Short problem 1: From the homebrew yeast discussion, list in order the steps of the starter routine described in the first post.
Short problem 2: Write the next part of the homebrew yeast discussion, continuing after its final heading.

Page extract:
From the looks of it there's probably enough in one of those bottles to pitch into a brew without making a starter, but it depends on how old it is too.

You would pour off the old beer/water yes. I make starters and harvest from them so I don't have to faff around rinsing it (and so there's no hops or whatever in it either), and use the same technique of chilling them down and pouring off the beer before pitching into the main batch. I don't wait for it to warm up though; I just pitch it cold straight into the wort. I've only started doing this recently but the lag times have reduced from when I used to let it warm up first.

You can smell and taste it to see if it's ok.


----------



## kevinj (11/4/16)

That's a good idea, save a small sample of each starter to kick of the next starter.
Would you store it in a sealed bottle of the old beer/water, so it can eat any stray oxygen/sugar, maybe with a carb drop to help it along?
Or sterile water?


----------



## Rocker1986 (11/4/16)

Given material:

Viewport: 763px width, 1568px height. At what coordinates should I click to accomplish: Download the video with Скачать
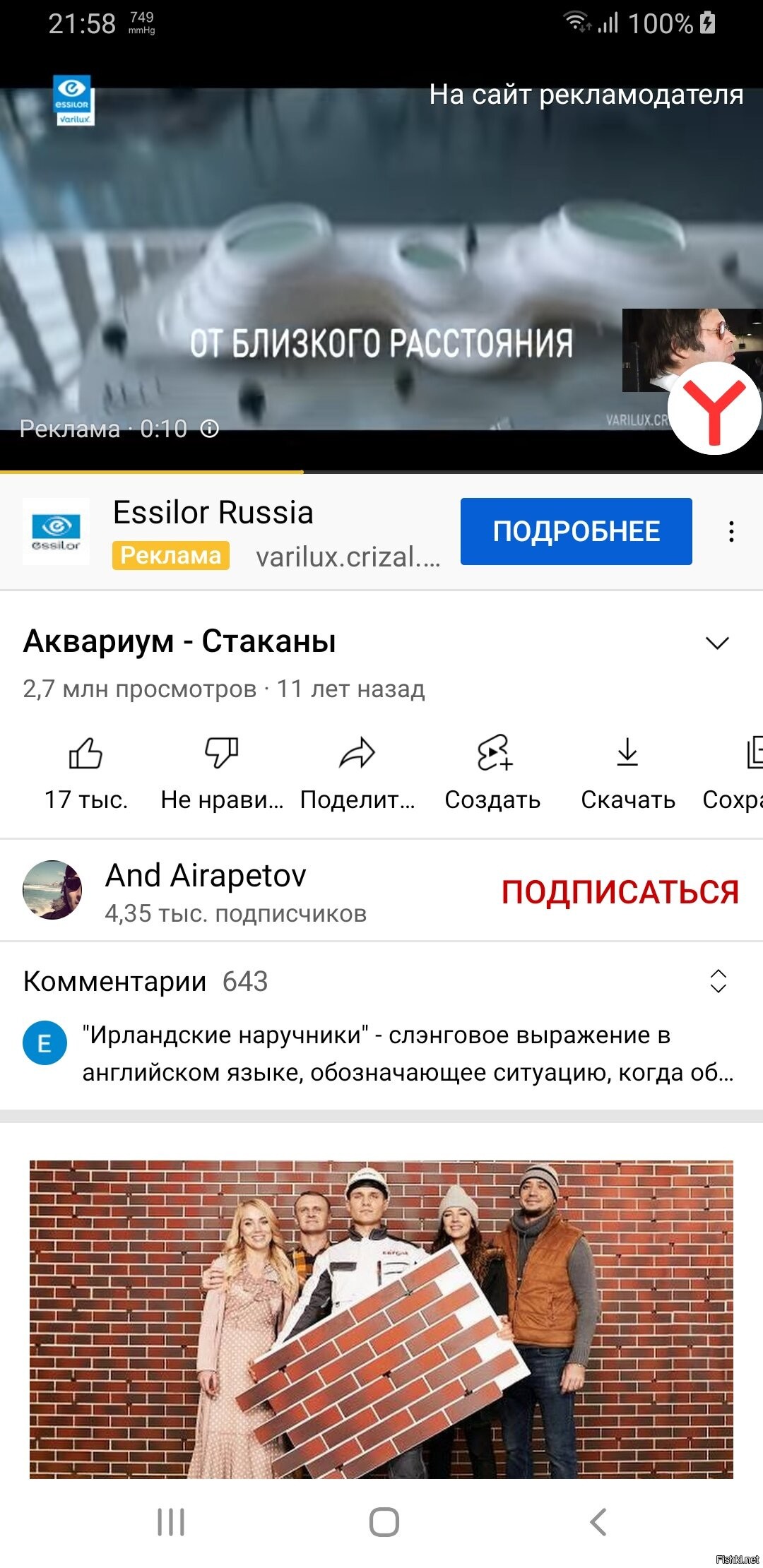[628, 773]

Task response 1:
1. Make a starter.
2. Harvest yeast from the starter.
3. Chill it down.
4. Pour off the beer.
5. Pitch it cold straight into the wort.

Task response 2:
I just re-mix up the starter and tip some of it into a mason jar and stick it in the fridge. I deliberately build my starters bigger than necessary to account for this 'stolen' portion too. They get used pretty regularly so I'm not too concerned about replacing the beer with sterile water.


----------



## butisitart (11/4/16)

i wash then reduce down. then wash again and reduce.the yeast in the photo above would end up in 2 urine sample jars or similar with sterile water on top. a lot more compact for storage. one of them would be good for about 2-3 starters while the 2nd sits longer term and makes 1-2 starters. i don't feed them with carb drops - i'm trying to sedate them out for a while.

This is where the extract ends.